Não há evidências dessa suposta oferta na denúncia a que tivemos acesso.
"Não sei se essa reunião de fato ocorreu", disse Elizeu Nguiniti, advogado que representa Ratchin e Lakshtanov.
O representante da Unita Jonas Mulato disse à BBC que as alegações que ligam o líder do partido a uma operação de influência estrangeira são falsas e que se tornou "cada vez mais evidente" que os processos judiciais estão sendo usados com fins políticos.
A BBC procurou Carneiro para comentar, mas não houve resposta.
Agitadores ou bodes expiatórios?
Em julho do ano passado, Angola registrou os protestos mais violentos desde o fim da guerra civil entre a Unita e o MPLA, em 2002.

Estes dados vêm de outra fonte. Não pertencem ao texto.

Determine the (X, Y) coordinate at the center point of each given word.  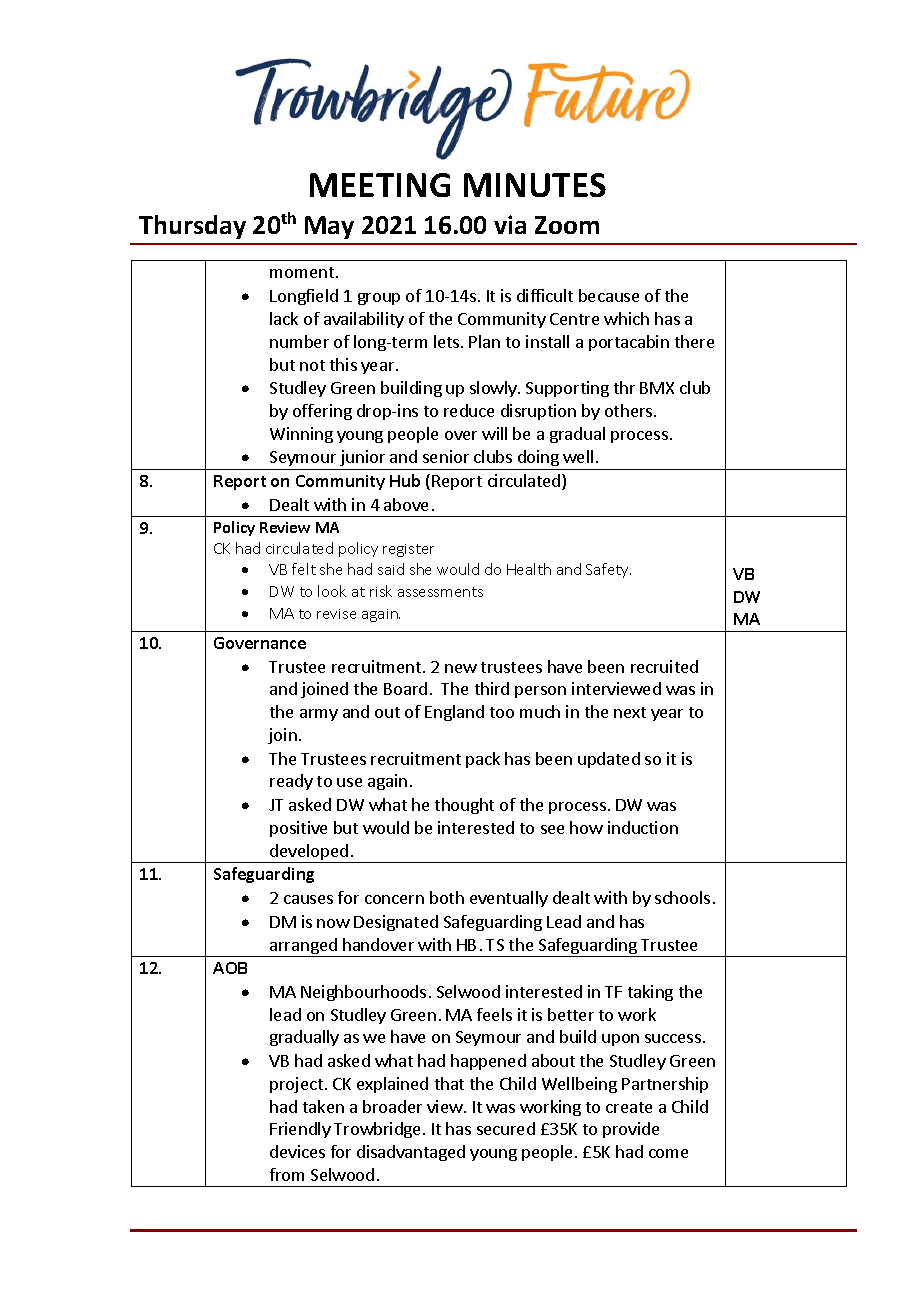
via (510, 224)
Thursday (192, 227)
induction (643, 827)
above (406, 504)
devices (297, 1151)
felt (304, 569)
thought (464, 806)
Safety (608, 570)
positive (298, 829)
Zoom (567, 225)
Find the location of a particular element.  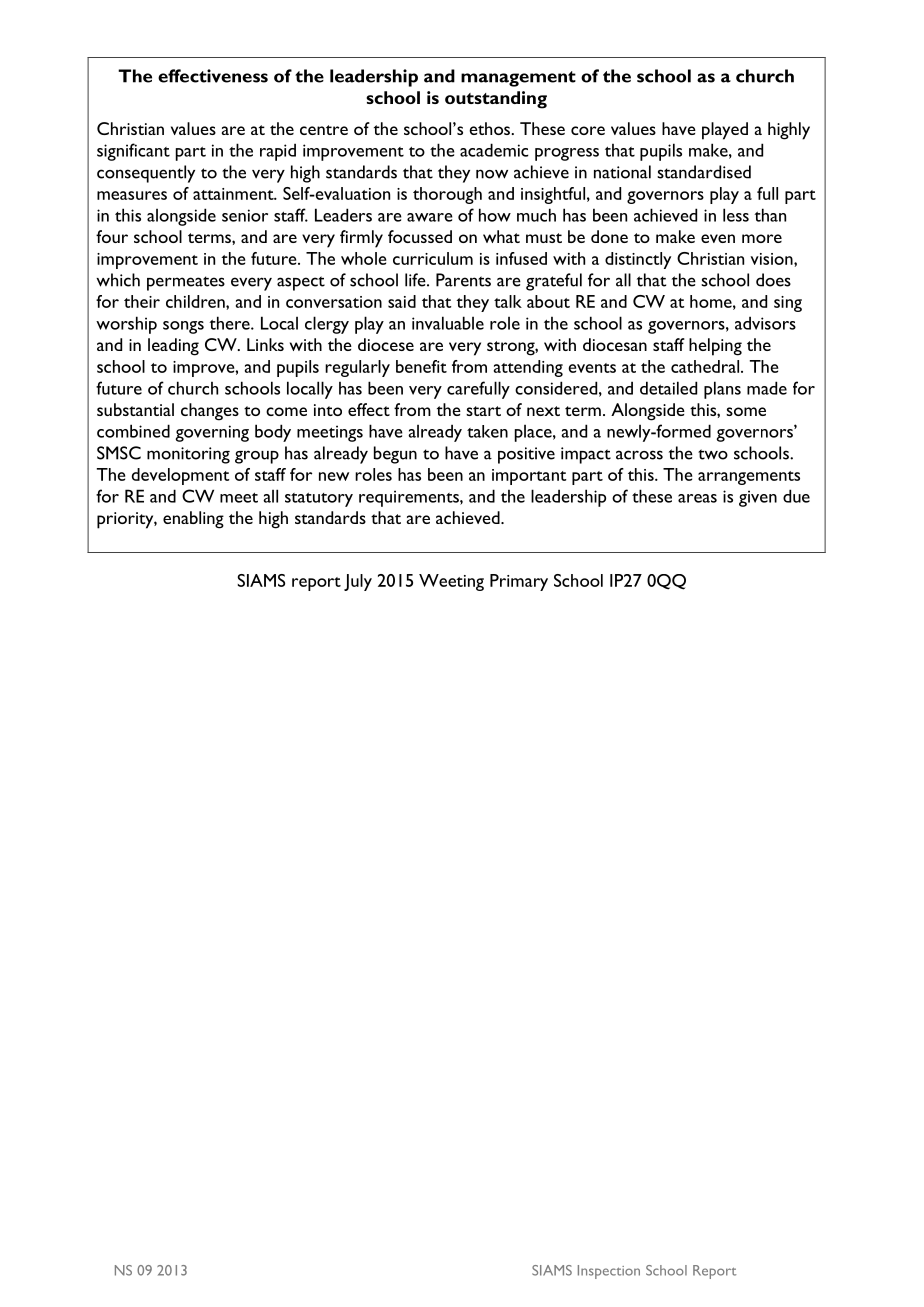

Inspection is located at coordinates (609, 1272).
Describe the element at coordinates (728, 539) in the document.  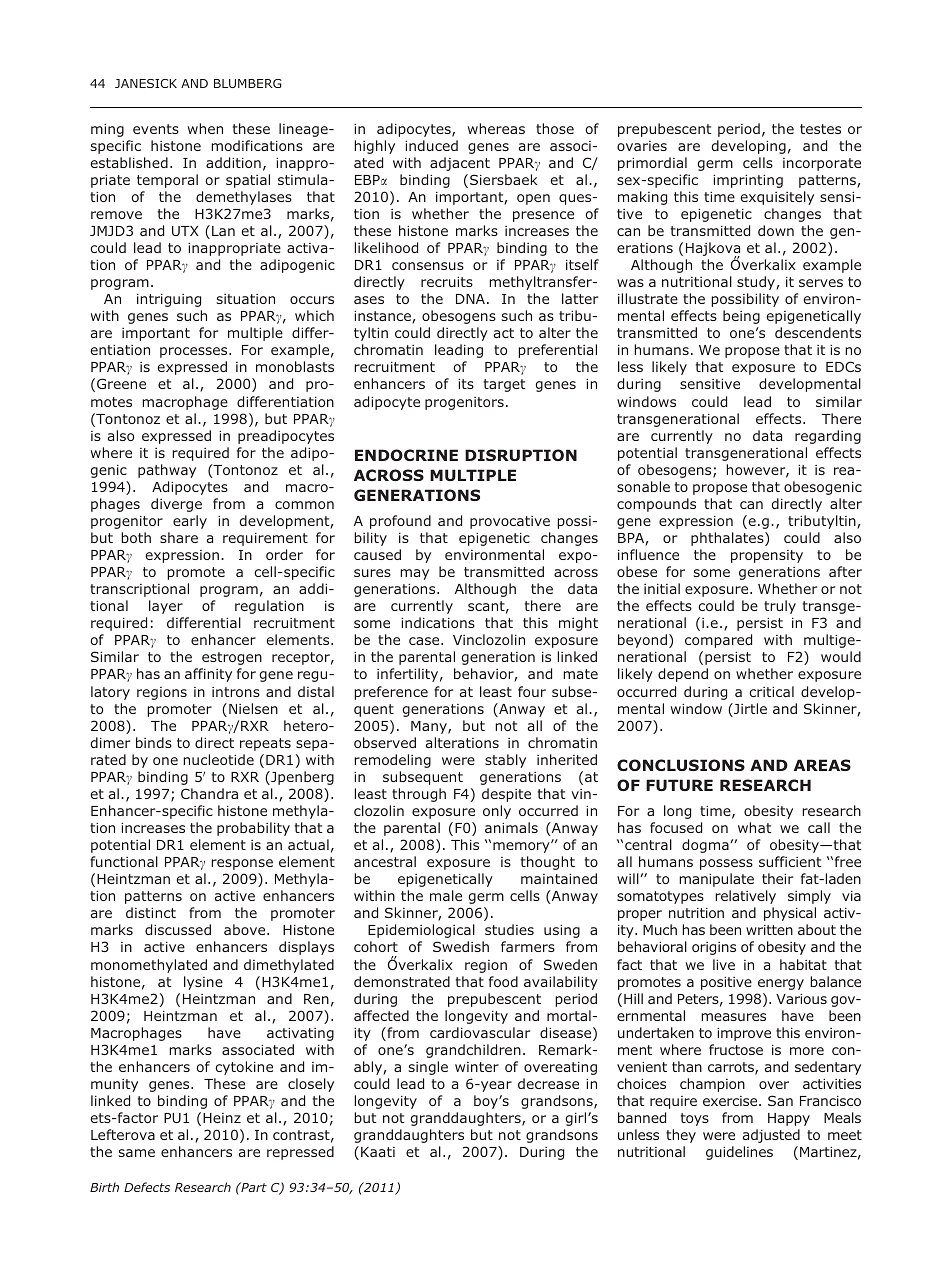
I see `phthalates` at that location.
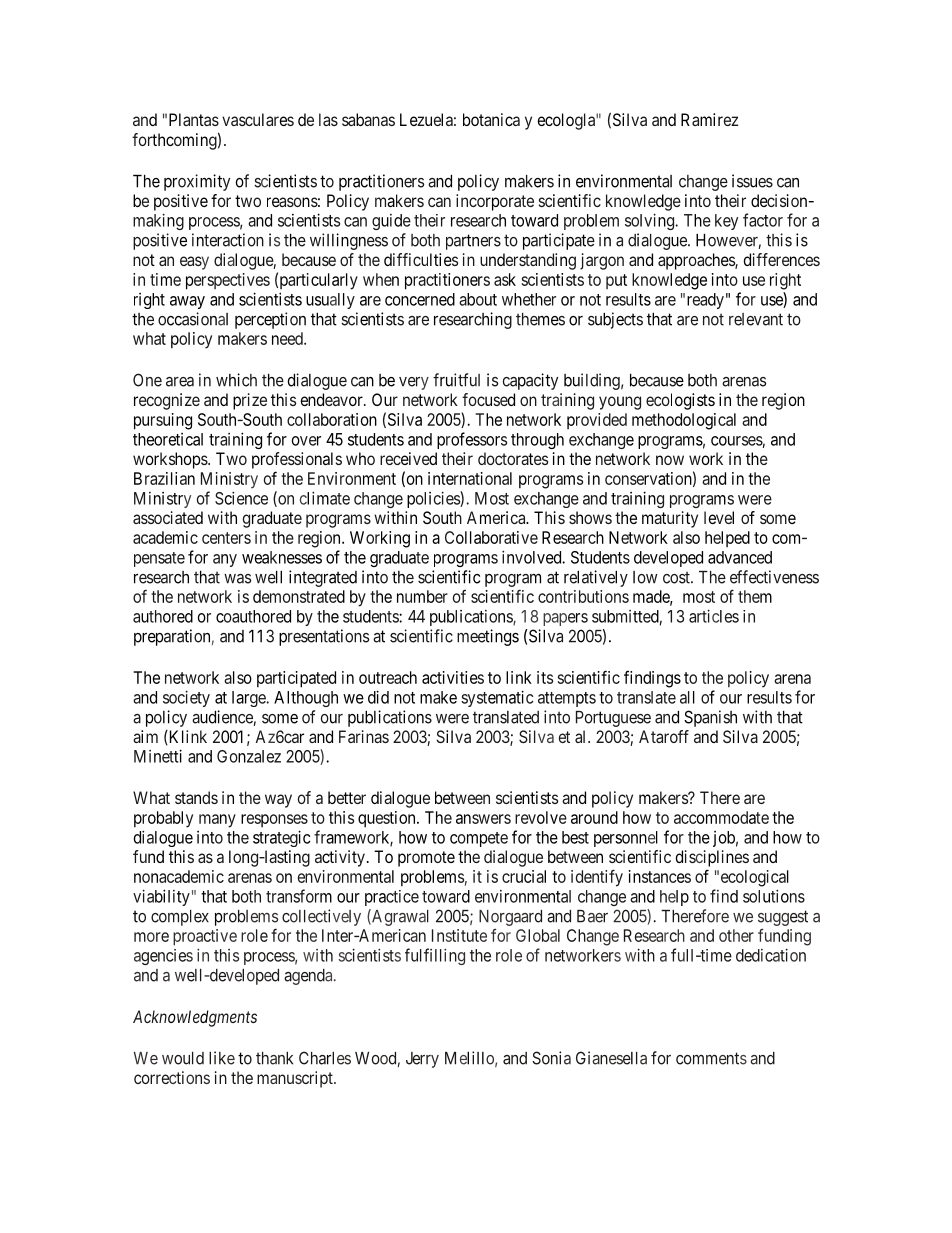  I want to click on Ramirez, so click(709, 119).
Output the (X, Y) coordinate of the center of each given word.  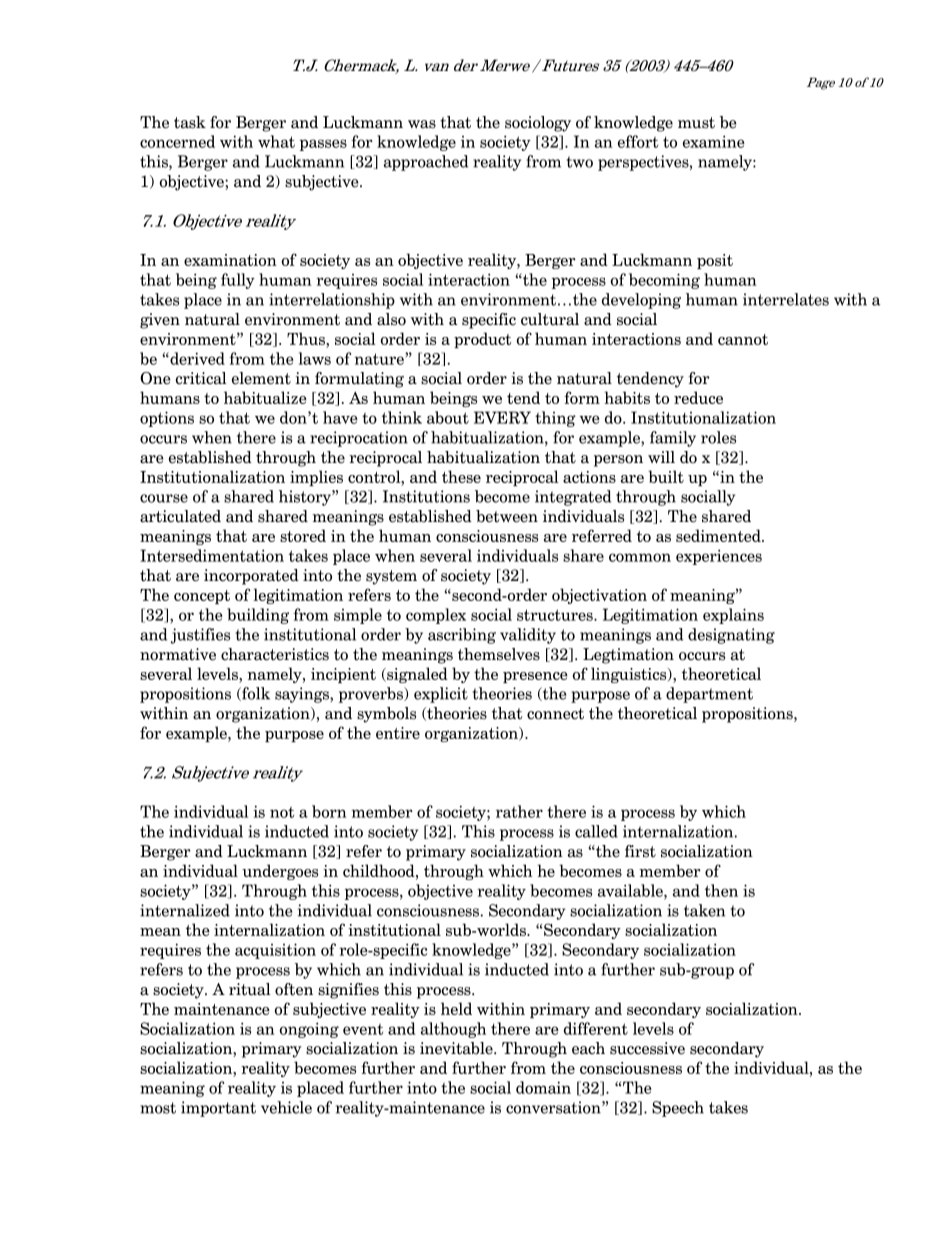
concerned (177, 141)
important (218, 1109)
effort (638, 141)
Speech (678, 1109)
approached (426, 163)
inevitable (457, 1048)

O que começou como uma greve pacífica de motoristas de táxi em Luanda rapidamente se transformou em uma onda de protestos em todo o país, que acabou em violência.
Manifestantes foram reprimidos com o que ativistas descreveram como uso "excessivo" da força policial.
Segundo números oficiais, pelo menos 29 pessoas morreram e mais de 1.200 foram presas.
A acusação afirma que os réus orquestraram os protestos, apontando anotações sobre as manifestações encontradas em seus celulares e fotos feitas por Ratchin.
Em documentos judiciais vistos pela BBC, os advogados de Ratchin dizem que ele tirou as imagens por motivos de segurança, para ter provas caso fosse atacado. A BBC não teve acesso às fotos nem às anotações.

Crédito, Getty Images
Vários jornalistas e ativistas angolanos contestam a ideia de que os protestos não foram espontâneos e afirmam que as autoridades podem estar usando os russos como bodes expiatórios.
O Banco Mundial estima que quase 40% dos angolanos vivem abaixo da linha internacional de pobreza de US$ 3 por dia (cerca de R$ 15).
"As pessoas protestavam por causa de suas condições de vida, não porque alguém de outro país mandou", diz Sheila Nhancale, pesquisadora sobre Angola da Human Rights Watch.
A própria denúncia também foi alvo de críticas. O documento contém erros de grafia e aparentes inconsistências factuais.
Por exemplo, os promotores afirmam que a operação russa começou em 9 de outubro de 2024, com a chegada de Maxim Shugalei e outros, mas Shugalei foi preso no Chade em 19 de setembro de 2024 e retornou a Moscou em 16 de novembro de 2024.
A BBC solicitou esclarecimentos à acusação angolana sobre essa e outras inconsistências, mas não recebeu resposta.
Rui Verde, especialista jurídico e pesquisador associado do Centro de Estudos Africanos da Universidade de Oxford, no Reino Unido, afirma que o principal desafio da acusação será demonstrar que os atos listados na denúncia formam um padrão deliberado, uma espécie de roteiro intencional de subversão.
Segundo várias fontes, os russos podem ser enviados de volta ao seu país se forem condenados.
Mas as autoridades russas não parecem ter pressa em oferecer ajuda.
Uma fonte próxima à comunidade diplomática russa disse à BBC que "a lógica é simples: essas pessoas não estavam cumprindo tarefas oficiais do Estado, eram apenas contratados. A posição da Rússia no país já é fraca, então não há motivo para piorar a situação".
"Que esses remanescentes da operação de Prigozhin resolvam isso por conta própria", disse a fonte.